In the records below, some lines contain "computer"; state the number of such lines and nothing else.

=== Section Start ===

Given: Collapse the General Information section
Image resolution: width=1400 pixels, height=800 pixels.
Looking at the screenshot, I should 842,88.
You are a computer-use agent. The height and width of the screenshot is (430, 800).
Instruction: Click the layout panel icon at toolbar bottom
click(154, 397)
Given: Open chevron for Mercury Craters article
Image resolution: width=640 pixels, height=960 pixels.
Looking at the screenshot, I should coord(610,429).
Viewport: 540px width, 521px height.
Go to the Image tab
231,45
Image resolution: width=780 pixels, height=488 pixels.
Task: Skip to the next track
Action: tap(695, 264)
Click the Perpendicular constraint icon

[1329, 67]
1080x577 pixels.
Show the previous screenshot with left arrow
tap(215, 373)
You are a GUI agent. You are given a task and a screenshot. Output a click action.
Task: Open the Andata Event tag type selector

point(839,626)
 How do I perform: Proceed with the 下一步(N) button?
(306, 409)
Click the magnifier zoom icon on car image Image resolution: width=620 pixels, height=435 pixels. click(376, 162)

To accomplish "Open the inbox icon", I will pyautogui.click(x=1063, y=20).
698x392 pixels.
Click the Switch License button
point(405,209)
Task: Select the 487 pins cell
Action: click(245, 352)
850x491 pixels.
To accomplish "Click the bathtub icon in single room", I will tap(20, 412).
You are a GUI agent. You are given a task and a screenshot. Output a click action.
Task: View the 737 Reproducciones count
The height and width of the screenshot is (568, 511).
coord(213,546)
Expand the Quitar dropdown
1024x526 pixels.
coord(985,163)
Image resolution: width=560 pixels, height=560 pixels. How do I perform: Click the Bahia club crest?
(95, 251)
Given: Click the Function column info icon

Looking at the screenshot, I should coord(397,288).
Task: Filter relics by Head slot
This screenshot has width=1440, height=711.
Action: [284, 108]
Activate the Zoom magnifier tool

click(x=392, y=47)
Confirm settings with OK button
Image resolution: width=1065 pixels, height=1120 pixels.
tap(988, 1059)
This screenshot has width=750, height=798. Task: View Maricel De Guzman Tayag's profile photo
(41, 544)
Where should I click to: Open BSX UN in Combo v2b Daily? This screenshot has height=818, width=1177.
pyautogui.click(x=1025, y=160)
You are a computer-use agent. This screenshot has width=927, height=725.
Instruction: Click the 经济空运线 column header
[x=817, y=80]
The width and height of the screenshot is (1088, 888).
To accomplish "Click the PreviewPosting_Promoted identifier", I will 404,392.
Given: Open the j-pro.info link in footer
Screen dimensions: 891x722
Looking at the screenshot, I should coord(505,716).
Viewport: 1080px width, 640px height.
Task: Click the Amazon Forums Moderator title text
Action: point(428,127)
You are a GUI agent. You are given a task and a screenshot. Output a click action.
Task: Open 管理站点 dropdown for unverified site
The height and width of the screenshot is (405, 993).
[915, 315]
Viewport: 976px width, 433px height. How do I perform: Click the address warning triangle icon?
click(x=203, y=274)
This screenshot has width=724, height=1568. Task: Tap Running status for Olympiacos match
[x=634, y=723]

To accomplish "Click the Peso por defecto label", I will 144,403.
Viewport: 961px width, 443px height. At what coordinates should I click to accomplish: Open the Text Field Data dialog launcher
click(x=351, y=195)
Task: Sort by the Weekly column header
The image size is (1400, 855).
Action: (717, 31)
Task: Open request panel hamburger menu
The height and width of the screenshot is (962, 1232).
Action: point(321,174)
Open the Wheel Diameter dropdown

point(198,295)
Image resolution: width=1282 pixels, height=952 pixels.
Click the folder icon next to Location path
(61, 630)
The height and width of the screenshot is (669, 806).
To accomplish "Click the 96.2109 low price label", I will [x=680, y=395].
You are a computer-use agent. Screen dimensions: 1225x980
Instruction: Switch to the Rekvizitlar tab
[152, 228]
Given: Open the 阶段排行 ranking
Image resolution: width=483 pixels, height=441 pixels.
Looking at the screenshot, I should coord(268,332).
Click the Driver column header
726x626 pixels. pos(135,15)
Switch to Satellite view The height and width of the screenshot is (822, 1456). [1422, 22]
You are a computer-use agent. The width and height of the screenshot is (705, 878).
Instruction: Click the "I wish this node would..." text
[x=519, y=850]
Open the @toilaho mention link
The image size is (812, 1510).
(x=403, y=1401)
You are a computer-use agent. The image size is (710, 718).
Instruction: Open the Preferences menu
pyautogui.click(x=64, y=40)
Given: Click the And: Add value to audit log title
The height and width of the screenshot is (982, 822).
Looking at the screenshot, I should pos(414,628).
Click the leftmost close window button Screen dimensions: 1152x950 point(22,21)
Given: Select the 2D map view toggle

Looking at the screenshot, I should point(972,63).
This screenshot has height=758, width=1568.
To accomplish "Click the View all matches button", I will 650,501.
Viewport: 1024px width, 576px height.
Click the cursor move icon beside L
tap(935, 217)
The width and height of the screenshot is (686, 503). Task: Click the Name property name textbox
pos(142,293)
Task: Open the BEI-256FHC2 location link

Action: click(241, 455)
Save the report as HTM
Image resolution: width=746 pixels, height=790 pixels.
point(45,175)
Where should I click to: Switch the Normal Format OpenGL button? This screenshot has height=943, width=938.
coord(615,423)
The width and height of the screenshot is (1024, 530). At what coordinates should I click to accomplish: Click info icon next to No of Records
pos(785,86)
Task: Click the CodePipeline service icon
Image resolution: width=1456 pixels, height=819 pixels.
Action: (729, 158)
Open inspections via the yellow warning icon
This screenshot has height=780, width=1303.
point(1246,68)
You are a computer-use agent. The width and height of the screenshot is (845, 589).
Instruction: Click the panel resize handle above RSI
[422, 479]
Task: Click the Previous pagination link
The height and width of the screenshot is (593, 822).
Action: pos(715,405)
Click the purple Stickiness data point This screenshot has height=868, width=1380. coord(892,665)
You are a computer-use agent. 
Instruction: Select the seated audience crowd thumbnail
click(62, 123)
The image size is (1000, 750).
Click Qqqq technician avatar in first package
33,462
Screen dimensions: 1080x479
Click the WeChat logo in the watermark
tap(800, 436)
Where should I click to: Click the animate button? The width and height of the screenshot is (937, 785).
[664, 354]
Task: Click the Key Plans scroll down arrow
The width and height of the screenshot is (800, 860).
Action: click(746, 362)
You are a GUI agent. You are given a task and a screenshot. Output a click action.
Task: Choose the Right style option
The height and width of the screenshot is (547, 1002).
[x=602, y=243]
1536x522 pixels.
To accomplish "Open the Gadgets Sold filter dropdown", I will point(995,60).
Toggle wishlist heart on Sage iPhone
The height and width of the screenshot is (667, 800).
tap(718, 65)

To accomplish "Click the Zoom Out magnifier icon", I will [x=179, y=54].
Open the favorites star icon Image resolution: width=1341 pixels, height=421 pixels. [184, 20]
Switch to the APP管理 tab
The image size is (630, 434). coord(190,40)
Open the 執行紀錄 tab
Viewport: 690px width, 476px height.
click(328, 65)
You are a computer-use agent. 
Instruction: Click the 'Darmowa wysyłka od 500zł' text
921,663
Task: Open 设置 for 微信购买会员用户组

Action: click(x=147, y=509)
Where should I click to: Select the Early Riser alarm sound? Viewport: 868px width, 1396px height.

=== Section End ===

## [SOLUTION TO THIS EXERCISE]
8